The last century marked a period of unprecedented warmth for the Arctic, according to a new study. The report is the first direct evidence the Eastern Canadian Arctic is warmer now than it was during the Early Holocene, when roughly 9 percent more energy from the Sun reached the Northern Hemisphere.
Using dead moss clumps taken from receding ice caps on Baffin Island, University of Colorado researchers determined that the average summer temperatures in the Eastern Canadian Arctic for the last 100 years were higher than any previous century going back at least 44,000 years, and possibly as many as 120,000.
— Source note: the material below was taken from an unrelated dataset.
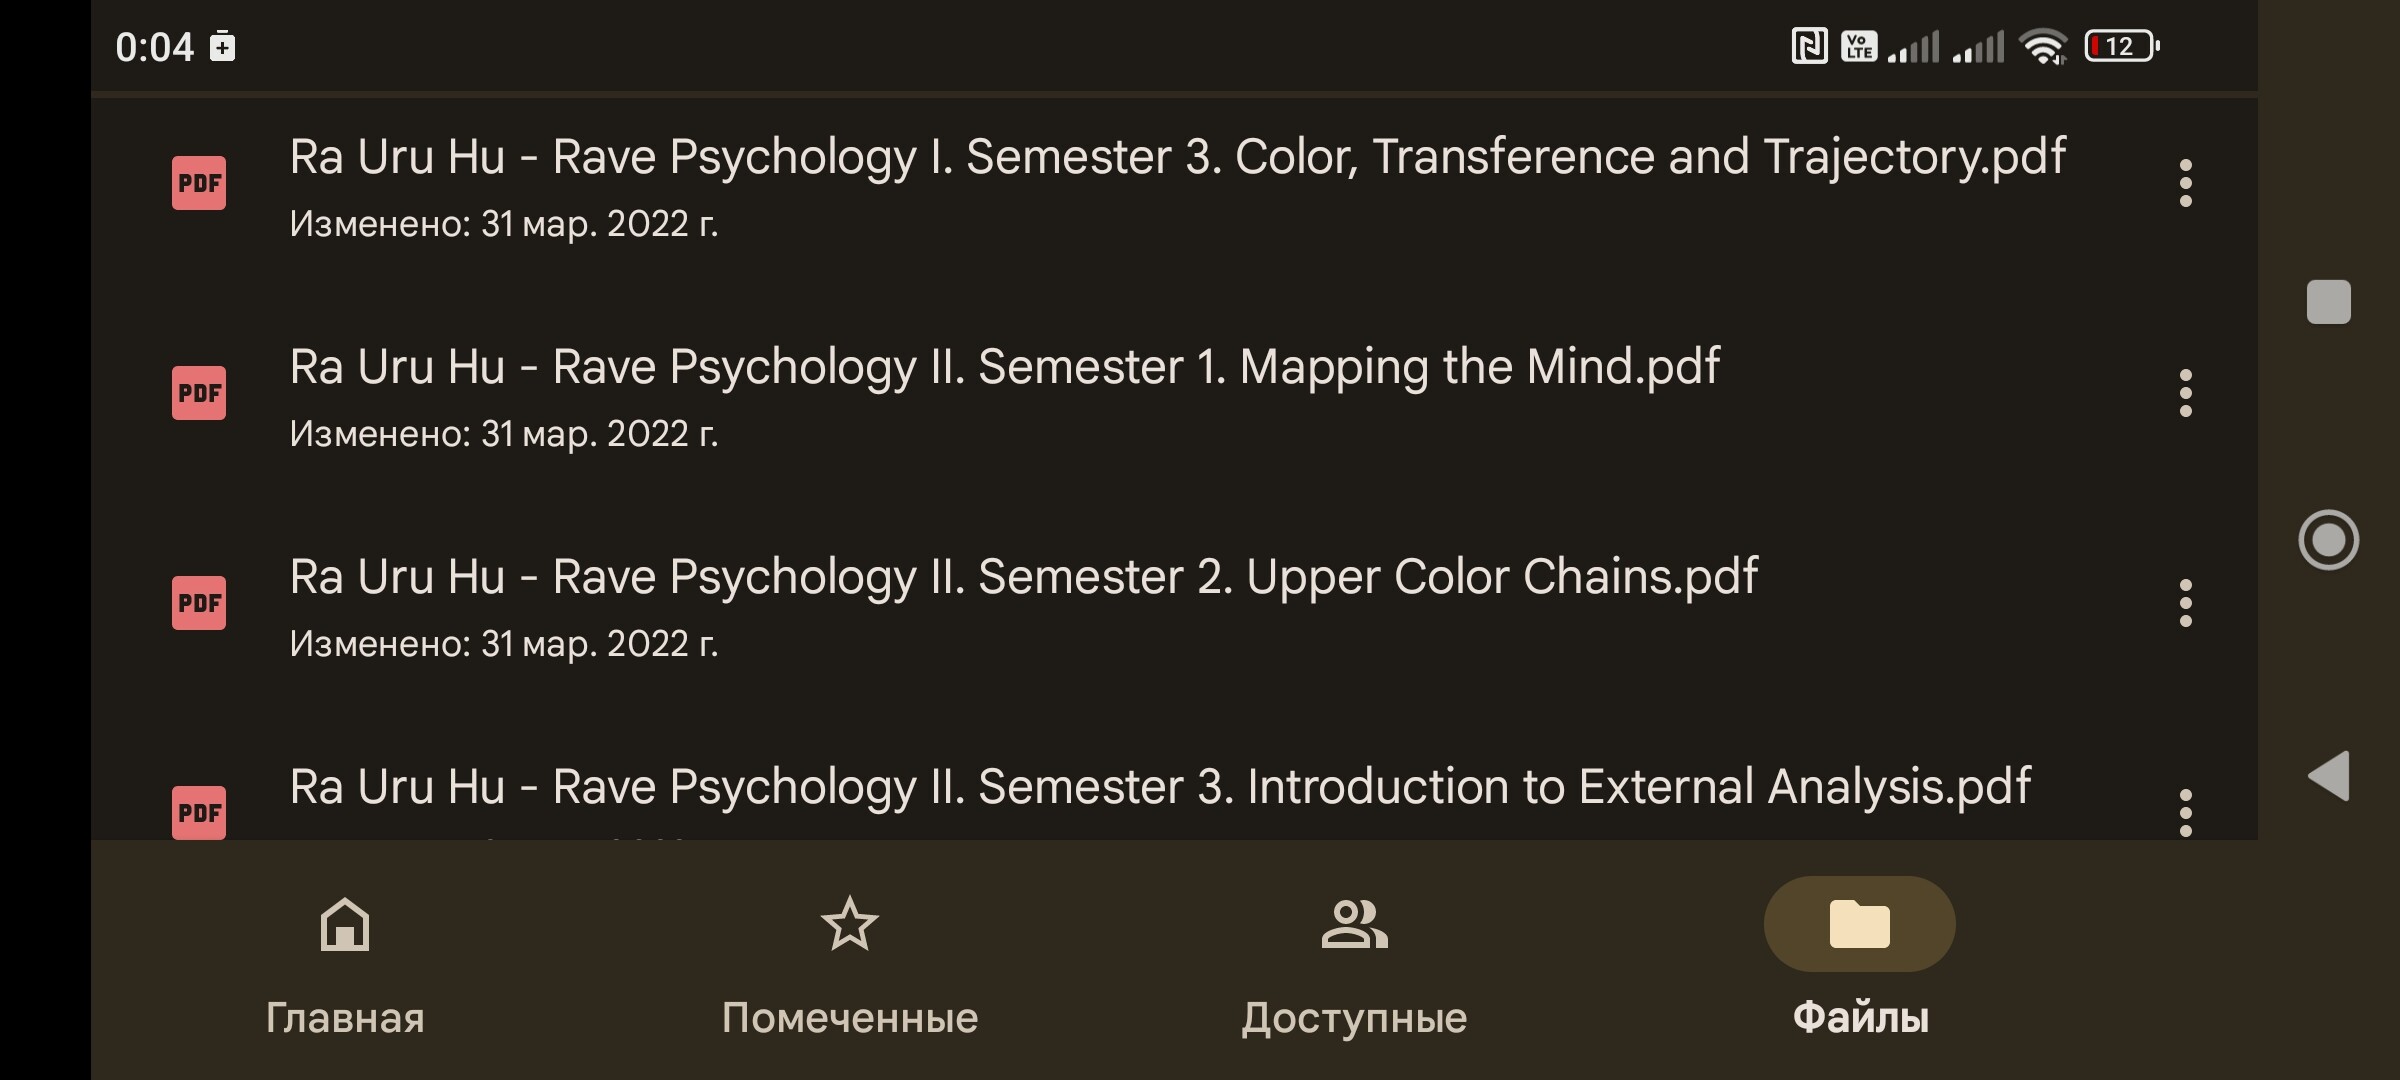Open more options for Color, Transference and Trajectory.pdf
Viewport: 2400px width, 1080px height.
pyautogui.click(x=2185, y=183)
Radiocarbon dates revealed that moss samples from four different ice caps had laid under the ice for at least 44,000-51,000 years -- as far back as the dating method goes. Knowing this, and knowing that the Earth was experiencing a glaciation stage prior to then, the researchers hypothesize that temperatures in the Canadian Arctic haven't been as high as they are today for some 120,000 years.
"The key piece here is just how unprecedented the warming of Arctic Canada is," Gifford Miller, geological sciences professor and study lead, said in a statement. "This study really says the warming we are seeing is outside any kind of known natural variability, and it has to be due to increased greenhouse gases in the atmosphere."
In order to reconstruct the history of Baffin Island's climate beyond the reach of radiocarbon dating, Miller and his team used ice cores previously gathered from the neighboring Greenland Ice Sheet. The cores corroborated the team's hypothesis, suggesting the minimum amount of time since Arctic temperatures were as high as the last century's was 120,000 years ago.
"Although the Arctic has been warming since about 1900, the most significant warming in the Baffin Island region didn't really start until the 1970s," Miller said. "And it is really in the past 20 years that the warming signal from that region has been just stunning. All of Baffin Island is melting, and we expect all of the ice caps to eventually disappear, even if there is no additional warming."